Generating a million jobs a year, this industry has emerged as one of the biggest private employers. Last week, even the Centre welcomed the use of private security personnel for intelligence gathering and disaster management — an acknowledgement of its growing importance.
Those from the industry said higher incomes and rising crime graphs in big cities have made private security a necessity. “In the past couple of years, the security in residences has grown to about 10 per cent of the enquiries we got. The upwardly mobile want security for their families and their bungalows,” said Major Mandeep Garewal, managing director of Force Tech.
In housing societies, residential security complete with patrolling is a selling point for developers. And the growing number of multiplexes, parking lots, flyovers and airports means more guards needed to secure the premises.
“The demand is largely driven by the upsurge in the construction industry. Also, the public is now more concerned about law and order. Given these factors, the private security industry is one of the largest creators of jobs in the economy,” said Kunwar Vikram Singh of the Central Association of the Private Security Industry.
Security needs have grown beyond stationing a “guard with a stick”.
Now, private security personnel also have to be tech savvy, leading to the rise of professional private security agencies that make up the Rs 21,000-crore industry.

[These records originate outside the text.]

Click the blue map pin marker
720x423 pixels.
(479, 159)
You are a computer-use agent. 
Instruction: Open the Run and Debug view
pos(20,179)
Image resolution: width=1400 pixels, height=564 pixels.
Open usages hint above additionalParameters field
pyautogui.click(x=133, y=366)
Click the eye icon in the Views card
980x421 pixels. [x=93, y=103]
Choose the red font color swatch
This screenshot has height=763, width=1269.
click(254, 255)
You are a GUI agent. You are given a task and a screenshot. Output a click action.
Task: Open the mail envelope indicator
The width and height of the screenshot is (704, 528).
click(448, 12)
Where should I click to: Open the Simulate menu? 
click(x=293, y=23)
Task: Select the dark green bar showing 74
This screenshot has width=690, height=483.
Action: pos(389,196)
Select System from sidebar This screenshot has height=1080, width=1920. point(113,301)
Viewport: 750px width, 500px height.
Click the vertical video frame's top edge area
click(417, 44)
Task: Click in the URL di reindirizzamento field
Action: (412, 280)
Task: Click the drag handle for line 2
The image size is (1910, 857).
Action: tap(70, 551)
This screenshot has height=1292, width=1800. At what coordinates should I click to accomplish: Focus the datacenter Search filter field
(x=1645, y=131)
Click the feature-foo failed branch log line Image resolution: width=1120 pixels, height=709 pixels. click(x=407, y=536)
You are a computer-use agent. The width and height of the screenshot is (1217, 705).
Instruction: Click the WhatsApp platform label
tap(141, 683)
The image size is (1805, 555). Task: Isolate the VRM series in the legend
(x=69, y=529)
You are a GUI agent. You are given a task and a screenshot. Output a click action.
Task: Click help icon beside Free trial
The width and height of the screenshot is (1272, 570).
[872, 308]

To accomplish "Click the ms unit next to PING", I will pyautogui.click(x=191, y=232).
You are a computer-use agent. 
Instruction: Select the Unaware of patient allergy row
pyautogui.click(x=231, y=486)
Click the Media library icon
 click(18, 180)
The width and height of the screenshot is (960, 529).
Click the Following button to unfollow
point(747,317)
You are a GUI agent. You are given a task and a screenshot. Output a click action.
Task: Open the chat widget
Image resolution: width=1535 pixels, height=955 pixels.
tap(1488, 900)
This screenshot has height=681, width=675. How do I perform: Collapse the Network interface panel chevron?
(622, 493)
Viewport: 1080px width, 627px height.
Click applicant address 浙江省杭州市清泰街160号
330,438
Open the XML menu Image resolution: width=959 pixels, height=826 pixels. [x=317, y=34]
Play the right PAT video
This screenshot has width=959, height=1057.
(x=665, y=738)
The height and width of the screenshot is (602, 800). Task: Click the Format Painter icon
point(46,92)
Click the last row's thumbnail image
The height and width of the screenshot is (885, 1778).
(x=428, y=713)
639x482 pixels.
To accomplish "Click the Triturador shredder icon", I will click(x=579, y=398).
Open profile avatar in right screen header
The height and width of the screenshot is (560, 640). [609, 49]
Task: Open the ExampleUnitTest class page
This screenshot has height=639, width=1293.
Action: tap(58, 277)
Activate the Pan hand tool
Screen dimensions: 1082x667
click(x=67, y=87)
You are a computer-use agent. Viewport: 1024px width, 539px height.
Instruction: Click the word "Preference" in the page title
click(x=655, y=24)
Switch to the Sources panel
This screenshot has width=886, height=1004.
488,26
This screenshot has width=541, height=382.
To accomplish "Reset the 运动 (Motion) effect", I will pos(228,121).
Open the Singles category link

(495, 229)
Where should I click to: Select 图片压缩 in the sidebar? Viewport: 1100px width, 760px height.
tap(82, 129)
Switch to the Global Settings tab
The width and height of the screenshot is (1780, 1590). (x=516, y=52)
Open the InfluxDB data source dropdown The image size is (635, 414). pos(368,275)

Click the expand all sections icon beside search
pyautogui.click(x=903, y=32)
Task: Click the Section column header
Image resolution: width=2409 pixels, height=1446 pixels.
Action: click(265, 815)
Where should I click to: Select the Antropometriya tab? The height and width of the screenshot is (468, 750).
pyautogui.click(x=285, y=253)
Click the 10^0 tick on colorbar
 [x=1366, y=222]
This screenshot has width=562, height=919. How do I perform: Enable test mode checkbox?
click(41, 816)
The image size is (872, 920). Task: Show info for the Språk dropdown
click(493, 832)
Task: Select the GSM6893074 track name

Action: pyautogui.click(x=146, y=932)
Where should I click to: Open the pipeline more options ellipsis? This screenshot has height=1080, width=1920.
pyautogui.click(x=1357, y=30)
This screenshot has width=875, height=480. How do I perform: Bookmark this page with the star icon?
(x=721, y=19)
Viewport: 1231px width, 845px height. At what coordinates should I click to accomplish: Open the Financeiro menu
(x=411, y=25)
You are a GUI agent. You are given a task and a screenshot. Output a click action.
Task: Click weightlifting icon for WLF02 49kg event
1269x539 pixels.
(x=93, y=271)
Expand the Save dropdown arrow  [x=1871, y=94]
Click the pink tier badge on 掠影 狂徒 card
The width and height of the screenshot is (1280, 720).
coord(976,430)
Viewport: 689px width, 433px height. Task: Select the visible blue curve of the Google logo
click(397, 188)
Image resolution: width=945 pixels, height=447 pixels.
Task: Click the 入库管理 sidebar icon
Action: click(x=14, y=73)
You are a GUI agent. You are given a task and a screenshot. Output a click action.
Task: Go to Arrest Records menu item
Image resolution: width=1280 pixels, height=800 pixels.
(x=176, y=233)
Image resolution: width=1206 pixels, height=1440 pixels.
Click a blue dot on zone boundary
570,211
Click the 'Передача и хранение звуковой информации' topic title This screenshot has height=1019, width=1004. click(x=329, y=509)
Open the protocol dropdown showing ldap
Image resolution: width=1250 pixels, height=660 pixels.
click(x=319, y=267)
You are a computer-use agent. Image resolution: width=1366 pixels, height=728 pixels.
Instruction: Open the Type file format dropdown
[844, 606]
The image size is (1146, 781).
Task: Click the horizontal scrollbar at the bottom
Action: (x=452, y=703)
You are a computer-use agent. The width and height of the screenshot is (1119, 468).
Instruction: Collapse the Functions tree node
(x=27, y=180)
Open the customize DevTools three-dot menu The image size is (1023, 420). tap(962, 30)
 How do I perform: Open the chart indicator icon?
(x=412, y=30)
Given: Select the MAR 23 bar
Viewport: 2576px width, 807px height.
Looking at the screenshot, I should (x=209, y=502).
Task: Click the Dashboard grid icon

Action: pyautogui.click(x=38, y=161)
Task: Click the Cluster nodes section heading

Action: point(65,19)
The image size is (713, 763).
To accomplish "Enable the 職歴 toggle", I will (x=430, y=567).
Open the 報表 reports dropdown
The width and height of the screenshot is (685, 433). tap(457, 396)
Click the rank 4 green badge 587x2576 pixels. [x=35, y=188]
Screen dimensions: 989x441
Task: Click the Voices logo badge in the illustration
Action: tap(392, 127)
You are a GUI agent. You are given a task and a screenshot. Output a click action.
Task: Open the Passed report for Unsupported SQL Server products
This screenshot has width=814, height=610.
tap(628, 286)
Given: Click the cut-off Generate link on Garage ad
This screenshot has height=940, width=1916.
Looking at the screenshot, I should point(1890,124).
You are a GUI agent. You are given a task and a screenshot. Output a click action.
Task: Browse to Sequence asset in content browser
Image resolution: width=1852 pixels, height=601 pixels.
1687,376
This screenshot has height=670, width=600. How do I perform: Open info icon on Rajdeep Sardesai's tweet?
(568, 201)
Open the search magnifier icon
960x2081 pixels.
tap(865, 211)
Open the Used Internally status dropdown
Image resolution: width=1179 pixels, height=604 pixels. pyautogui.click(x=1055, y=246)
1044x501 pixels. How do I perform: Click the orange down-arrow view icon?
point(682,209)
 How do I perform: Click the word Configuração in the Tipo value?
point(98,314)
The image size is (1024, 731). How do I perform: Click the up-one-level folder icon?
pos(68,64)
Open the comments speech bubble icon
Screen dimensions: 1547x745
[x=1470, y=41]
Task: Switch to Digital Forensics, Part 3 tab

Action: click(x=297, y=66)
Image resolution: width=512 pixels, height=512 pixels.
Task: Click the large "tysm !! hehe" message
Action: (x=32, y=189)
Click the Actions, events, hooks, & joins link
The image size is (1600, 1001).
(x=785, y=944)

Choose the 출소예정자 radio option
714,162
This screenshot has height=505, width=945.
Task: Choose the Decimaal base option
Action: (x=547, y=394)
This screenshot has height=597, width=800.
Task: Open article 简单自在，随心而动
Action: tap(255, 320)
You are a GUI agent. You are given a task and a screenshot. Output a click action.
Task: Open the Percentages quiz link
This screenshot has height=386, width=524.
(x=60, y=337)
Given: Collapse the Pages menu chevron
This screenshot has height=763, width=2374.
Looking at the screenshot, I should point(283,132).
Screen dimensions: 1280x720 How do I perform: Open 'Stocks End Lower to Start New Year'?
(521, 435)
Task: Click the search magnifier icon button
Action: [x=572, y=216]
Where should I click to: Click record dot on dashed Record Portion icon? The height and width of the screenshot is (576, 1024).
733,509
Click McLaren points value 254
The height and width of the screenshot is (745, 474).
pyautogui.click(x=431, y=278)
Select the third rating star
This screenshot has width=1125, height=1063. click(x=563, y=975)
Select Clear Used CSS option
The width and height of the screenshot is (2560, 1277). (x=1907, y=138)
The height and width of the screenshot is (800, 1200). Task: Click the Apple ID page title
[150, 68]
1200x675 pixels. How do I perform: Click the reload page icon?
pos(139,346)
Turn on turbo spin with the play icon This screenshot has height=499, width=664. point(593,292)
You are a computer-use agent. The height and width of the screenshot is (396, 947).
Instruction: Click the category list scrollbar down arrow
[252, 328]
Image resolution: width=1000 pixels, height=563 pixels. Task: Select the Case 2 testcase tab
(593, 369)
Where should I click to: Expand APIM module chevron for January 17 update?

“The demand will increase once colleges and universities start offering courses on security as is envisaged. With the enforcement of the Private Security Agencies (Regulation) Act, 2005, all personnel will have to be trained,” said Captain Ravee of the Orion School of Security and Intelligence Management. According to Central Association of the Private Security Industry, gauging from the growth, up to 10,000 training institutes will be required all over India to meet the demand.